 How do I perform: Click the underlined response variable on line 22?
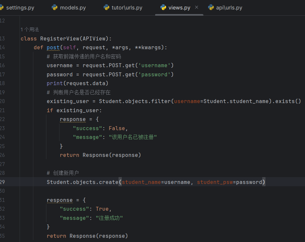click(72, 119)
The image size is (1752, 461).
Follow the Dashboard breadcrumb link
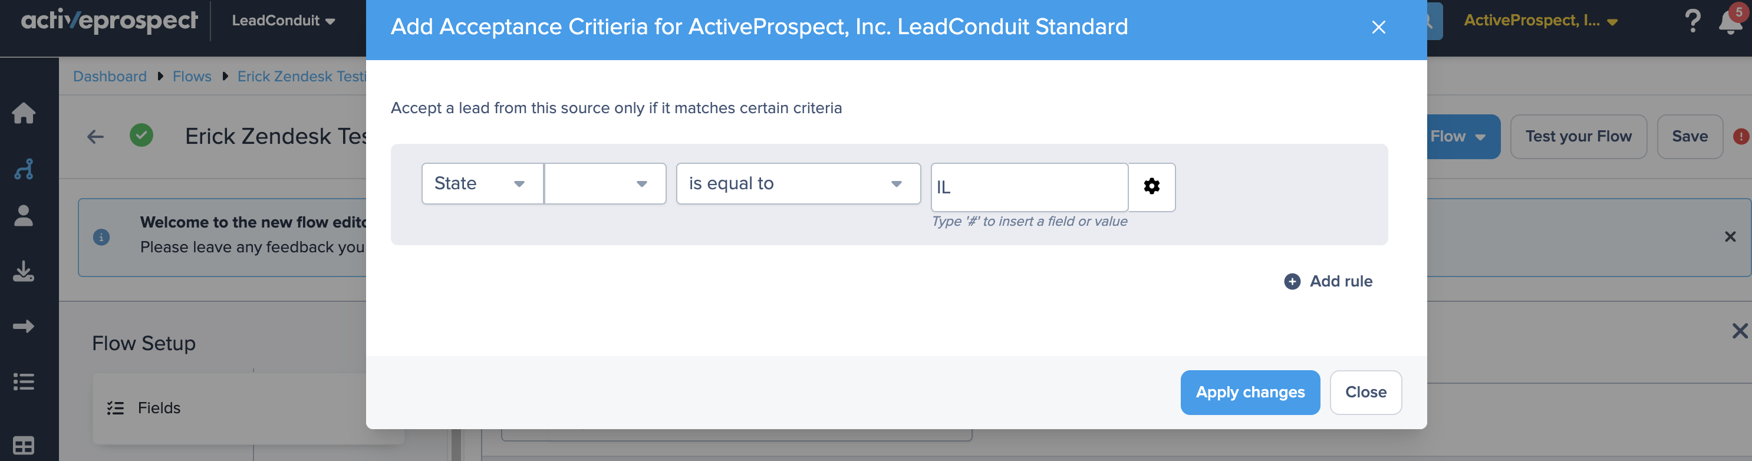110,76
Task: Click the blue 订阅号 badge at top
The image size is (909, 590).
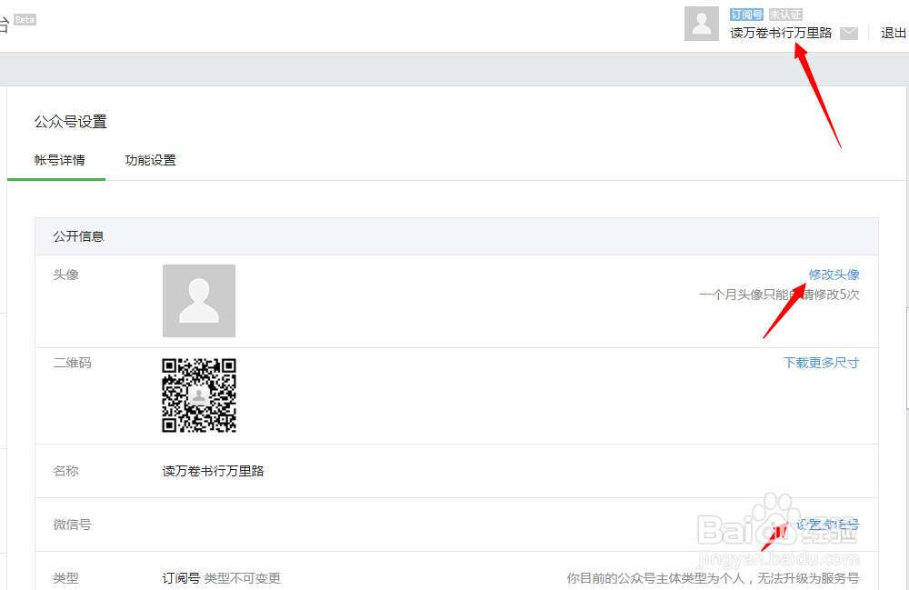Action: pyautogui.click(x=745, y=14)
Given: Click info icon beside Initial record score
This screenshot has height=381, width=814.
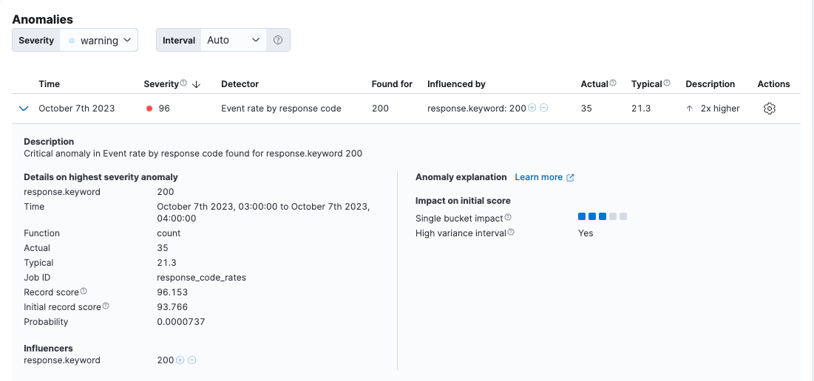Looking at the screenshot, I should pos(106,306).
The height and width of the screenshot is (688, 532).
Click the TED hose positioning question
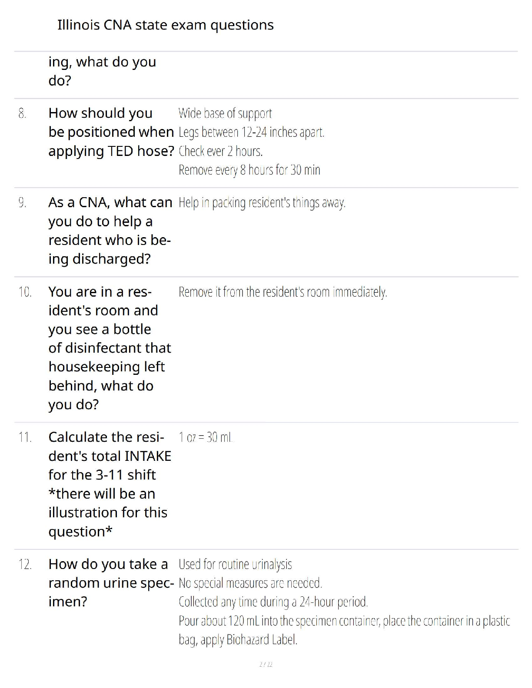[x=111, y=132]
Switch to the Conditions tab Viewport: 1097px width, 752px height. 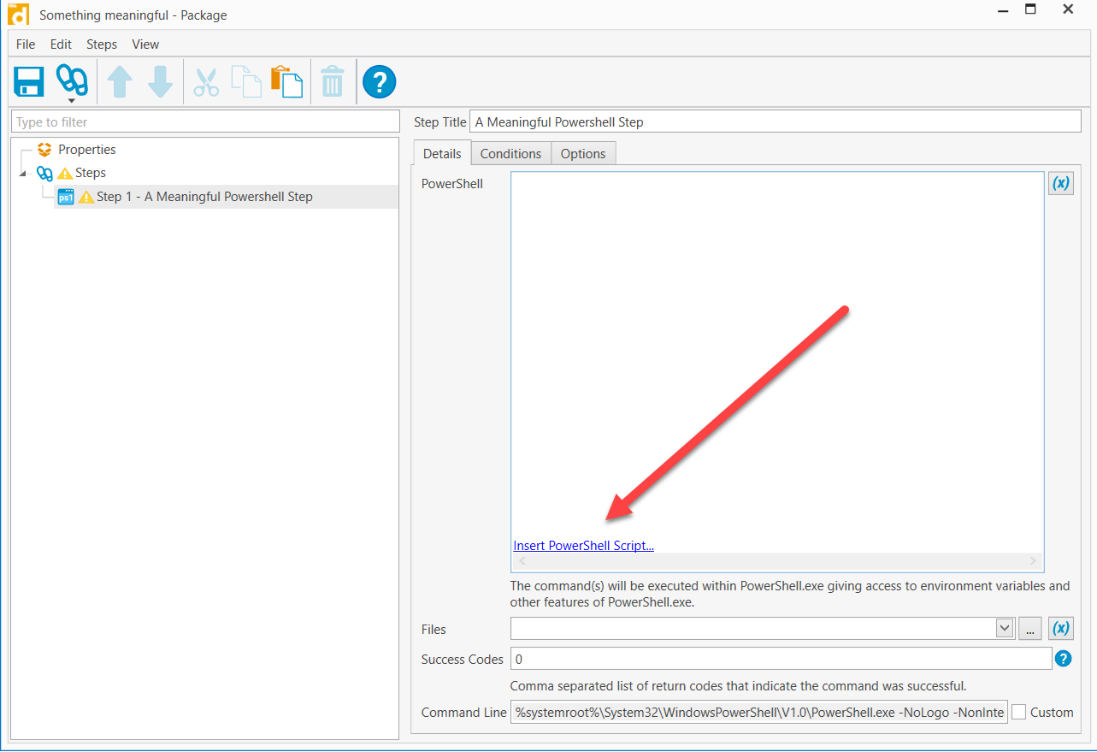tap(510, 154)
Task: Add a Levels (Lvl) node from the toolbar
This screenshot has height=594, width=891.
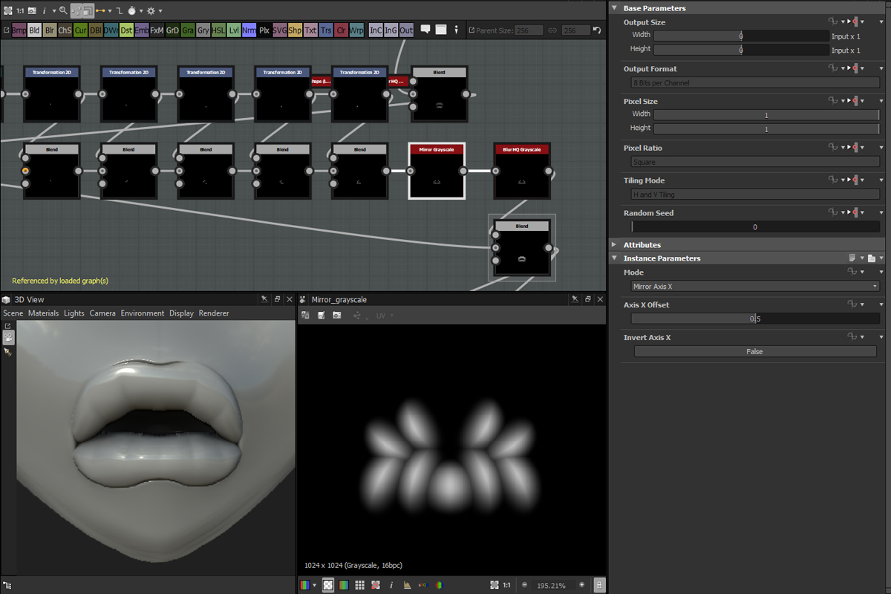Action: [234, 30]
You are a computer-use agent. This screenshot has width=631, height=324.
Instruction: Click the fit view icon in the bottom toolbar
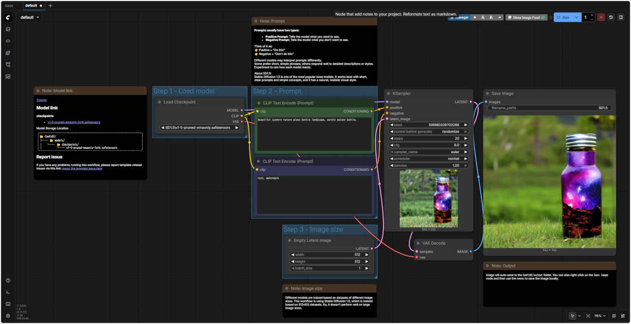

· · · ·

Arrange the lines of the material as a numbered list, starting at the line that contains "Task: Add a" and ending at the end of the material, with blank lines and pictures left out.

TASK RESPONSE:
1. Task: Add a Levels (Lvl) node from the toolbar
2. This screenshot has height=594, width=891.
3. Action: [234, 30]
4. You are a computer-use agent. This screenshot has width=631, height=324.
5. Instruction: Click the fit view icon in the bottom toolbar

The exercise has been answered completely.